16 ーやればできる子ー
観客席からは、物音一つ聞こえない。
息を呑む音すら立てることが憚られる静寂の中、誰かが声を上げる。
「…勝っちゃったよ、アイツ」
その呟きは、他の観衆にも伝播する。
「本当に魔法一回も使わないで、平民がだぜ?」
「魔法使ってなかったのか?身体強化系とか…」
「バカか、そんな素振りなかったし、仮に身体強化魔法使ったとしても平民が貴族に勝てるかよ」
「最後、なんでカリダム様は剣を溶かさなかったんだろう?」
一度喋り始めれば最後、興奮は波となり客席が沸く。
戦い振りを讃えるもの、貴族が敗れたことを信じられず呆然とするもの、手近なものと感想を共有するものー
そんな彼らを尻目に、シズクに近づく小さな影があった。
「ほら!やっぱりシズクが勝ったじゃん!」
相変わらずニコニコと、無邪気に声をかけるユキ。
「何がほらだよ全く。こっちは何の得もなかった所か、ペンも燃えちまってマイナスだぞ」
抗議の視線を向けるシズクに、ユキは気にした風もなく返す。
「ペンならまたあげるよ。
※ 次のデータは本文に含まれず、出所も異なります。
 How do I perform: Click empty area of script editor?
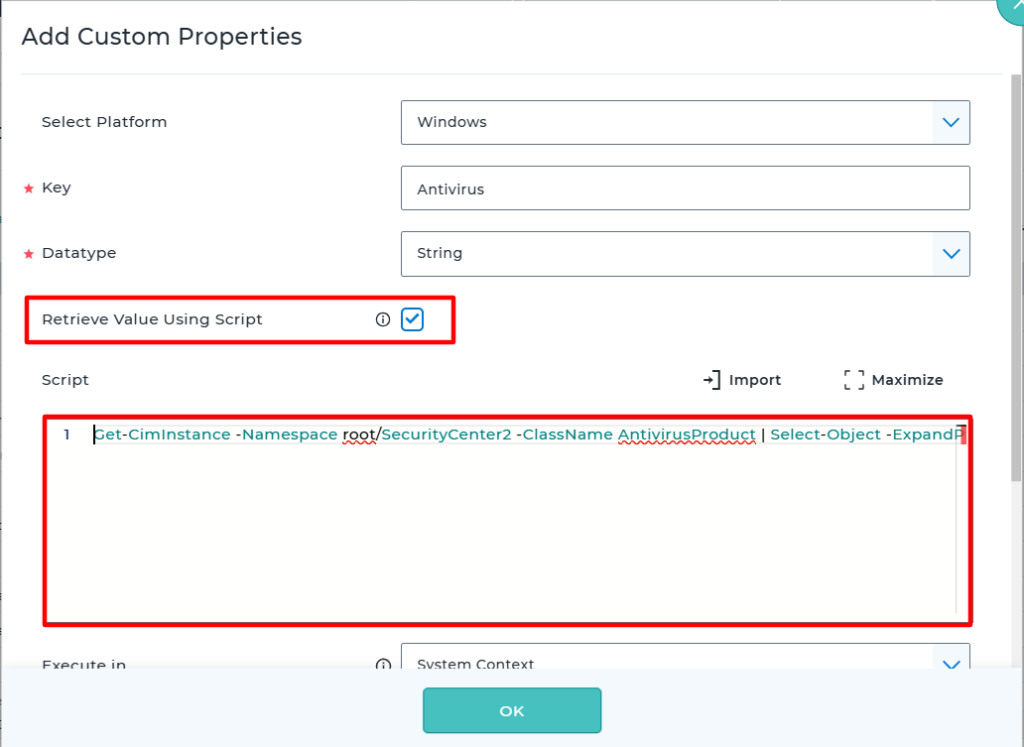pos(500,540)
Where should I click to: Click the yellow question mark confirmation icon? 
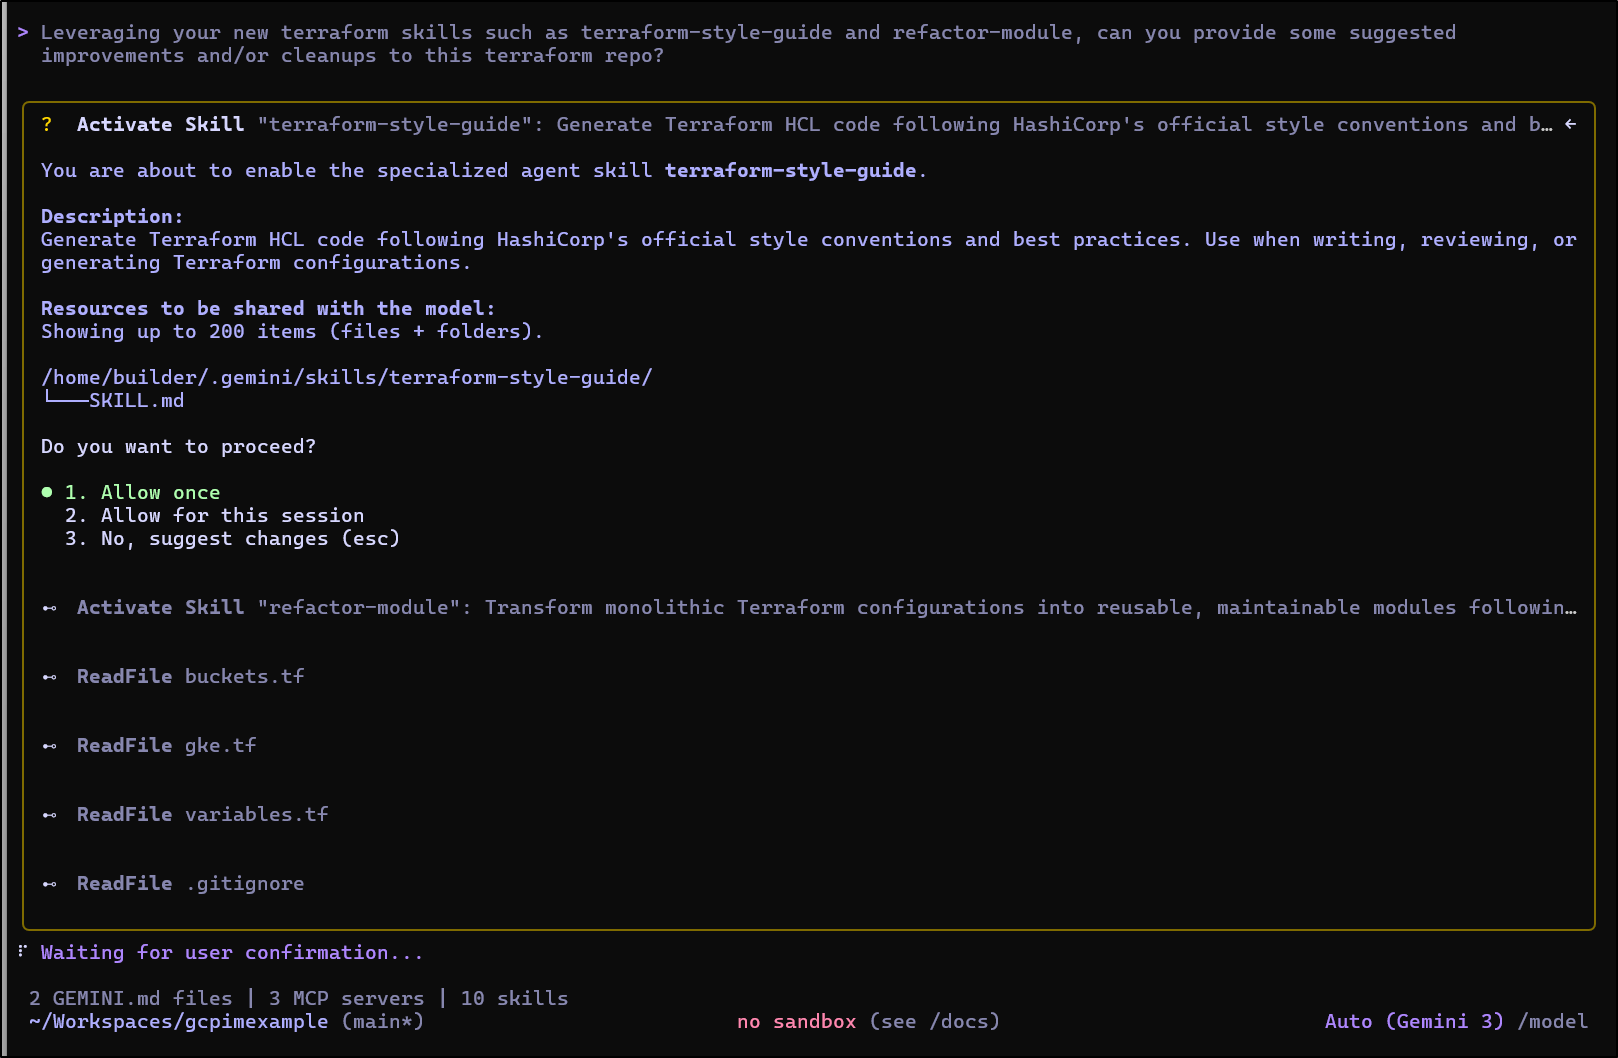point(47,125)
それより、シズクを馬鹿にしてた人たちに何か言ってやりたいこととかないの?」
首を傾げるユキであったが、
「…いや、特に思いつかないな。というか、カリダム様に勝ったところで、魔法が使えない俺が無能だって事に変わり無いだろ」
肩を竦めるシズクだったが、ユキはニヤニヤと笑いつつ脇腹をつついてきた。
「またまた〜 僕の目は誤魔化せないぞ!最後のアレ、炎剣の自動反撃を無効化してたでしょ?どうやったのアレ?魔法の無効化なんて同魔導力、同系統の結界魔法をぶつけるとか、逆属性の攻撃魔法で一点突破するとか… とにかく一瞬でできるようなものじゃないよ?」
「だから昔から何度も言ってるだろ。俺は魔法を使ったことなんてねえって。今回も、これからもな」
矢継ぎ早に質問を浴びせるユキの頭を片手で抑える。相変わらずちっこい。
失礼なことを考えつつ、この後のことに思いを巡らせるが…
「…これは一体何の騒ぎですか?Ms.ウィンタエア?…それと、Mr.シズク」
思考は入り口から掛けられた声に中断させられる。